Denise Elfriede Liesa Lockhofen^1*Nils Hübner¹Ranjan Debnath¹Karl Philipp Rumpf¹Michael Sander²Matthias Wolff²Daniel Luxi¹Lukas Roller¹Christoph Mulert¹

• ¹Centre of Psychiatry, Justus-Liebig University, Giessen, Germany
• ²Department of Anesthesiology, Intensive Care Medicine and Pain Therapy, University Hospital of Giessen and Marburg, Giessen, Germany

Patients with schizophrenia frequently experience inadequate attribution of motivational salience, possibly related to impaired attentional processing and dysfunctional reward learning. According to the "glutamate hypothesis of schizophrenia", glutamatergic dysregulations can contribute to the emergence of psychotic symptoms and cognitive deficits in patients with schizophrenia. Blocking the N-methyl-D-aspartate receptor (NMDAR) with NMDAR antagonists such as ketamine can lead to temporary schizophrenia-like symptoms in healthy volunteers, including cognitive and attentional impairments. The present study investigated how the administration of a subclinical dose of ketamine compared to placebo affects the interaction of attention and reward. 27 healthy volunteers received either an intravenous infusion of ketamine or a placebo. Subsequently, an EEG was recorded while the subjects performed a visual attention task with salient, reward-related distractors. The results demonstrate that ketamine primarily interfered with distractor processing, with little to no effect on target or reward processing.
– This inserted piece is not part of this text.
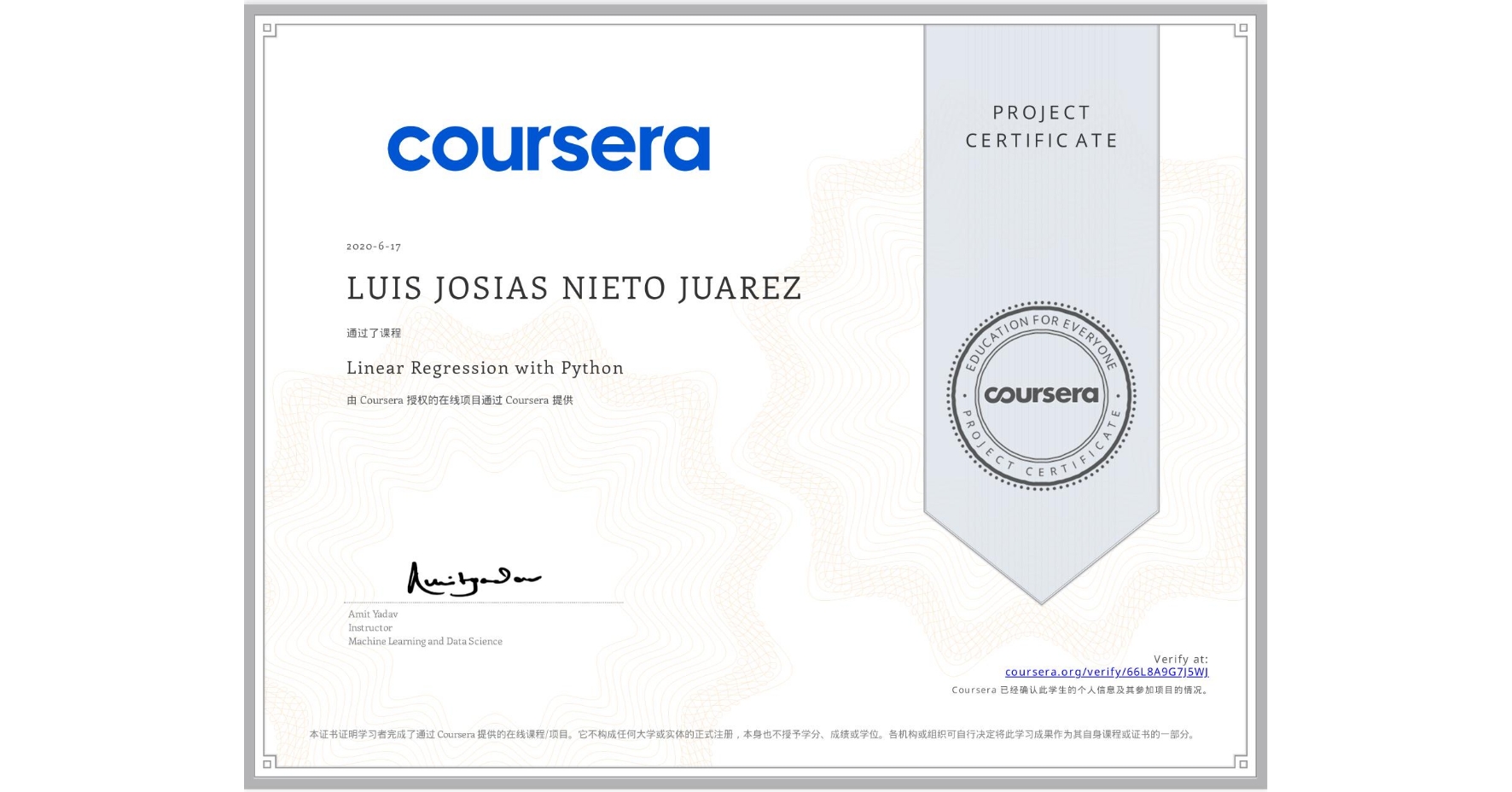Select the date 2020-6-17

(374, 246)
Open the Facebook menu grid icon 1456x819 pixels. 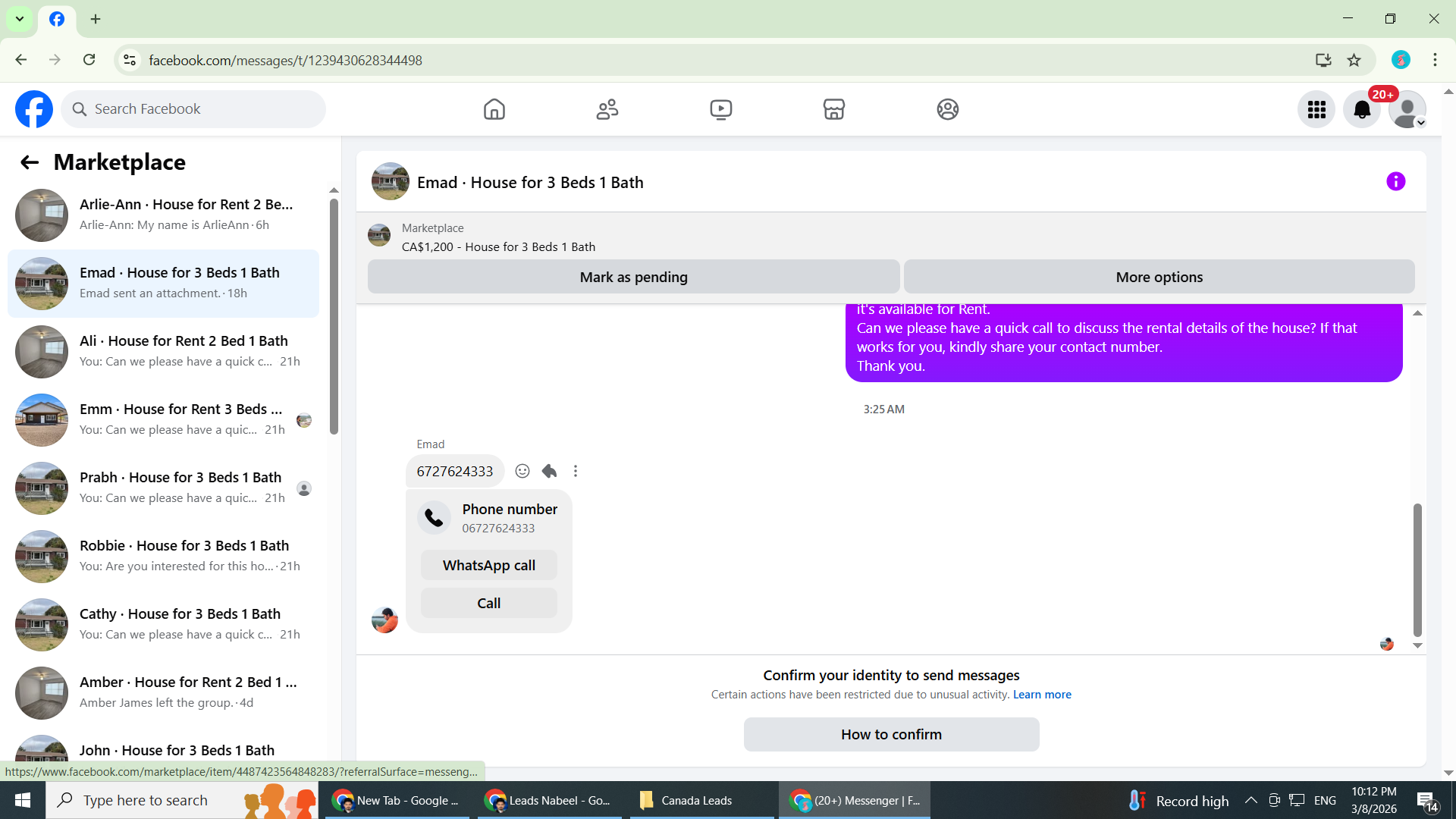point(1316,110)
In addition, ketamine administration led to an increase in gamma band power compared to placebo and in salient distractor trials compared to target-only trials. Interestingly, these effects were related to the occurrence of negative symptoms. Therefore, the present findings further emphasize the role of the glutamate system in the development of dysfunctional gamma band oscillations, early salience processing alterations and negative symptoms in patients with schizophrenia.